アジレント・テクノロジー(アジレント)は10月5日、11月1日付でダコ・ジャパン(ダコ)を吸収合併すると発表した。
もともとは研究開発用の化学分析装置を中心に事業展開してきたアジレントだが、近年ではライフサイエンス分野、臨床診断分野へとその市場を広げている。こうした流れのなか、2012年に米Agilent Technologiesは、デンマークのがん診断関連企業ダコを22億ドルで買収した。
同買収の目的について、アジレント・テクノロジーの代表取締役社長 合田豊治氏は、「悲しいことだが、がんのマーケットはいまだに二桁成長ということもあり、アジレントはがんにフォーカスした診断分野を狙っている。将来的に遺伝子診断分野へ打って出るためにも、足場を確保したいという意味がある」と説明する。
買収以降、アジレントはダコをグループ会社として事業展開してきたが、今回の吸収合併によりダコの名前は無くなり、11月上旬を目途にグローバル全体での両社の統合が完了する予定。ダコの提供していた製品、サービス、従業員等はすべてアジレントに継承されるが、ダコのロゴおよび製品登録はそのまま残る形となる。ダコ製品のサブブランドは「Agilent Pathology Solutions」に変更、サービスは「Agilent Cross Lab Diagnostic」へと名前を変える。
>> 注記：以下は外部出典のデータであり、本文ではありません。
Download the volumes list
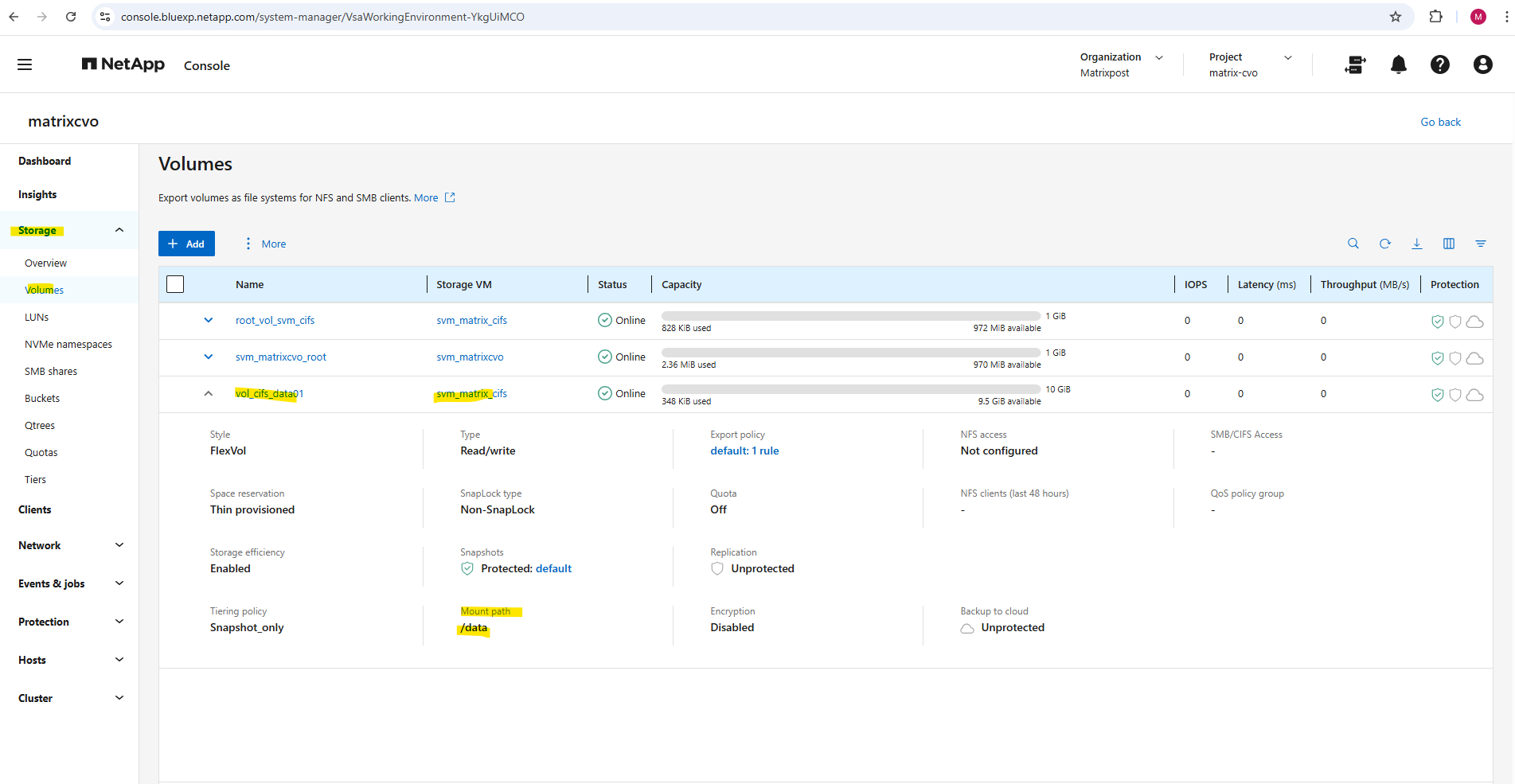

合田氏が「ひとつのアジレントという会社として、包括的な診断ソリューションの開発を目指す。メタボロミクス分野では、すでに特定の先生とがんを発見するためのアミノ酸分析を行っており、国内でも分析装置を医療機器とするために各方面に働きかけていかなければならない」と語るように、吸収合併により、診断分野や病院に対し、診断ソリューションを提供する会社としてのイメージを定着させていくことがその大きな狙いだ。病理診断と分子診断が同じ部署で行われるようになりつつあるというグローバルの流れを汲む意図もある。
今回のダコの吸収合併のほかアジレントは、次世代シーケンス技術(NGS)を持つCartageniaの買収やLasergenへの投資による臨床ゲノミクスのワークフローの強化、抗PD-L1免疫療法向けのコンパニオン診断テストの開発を進めるなど、臨床診断分野への本格進出に向けた動きを加速させている。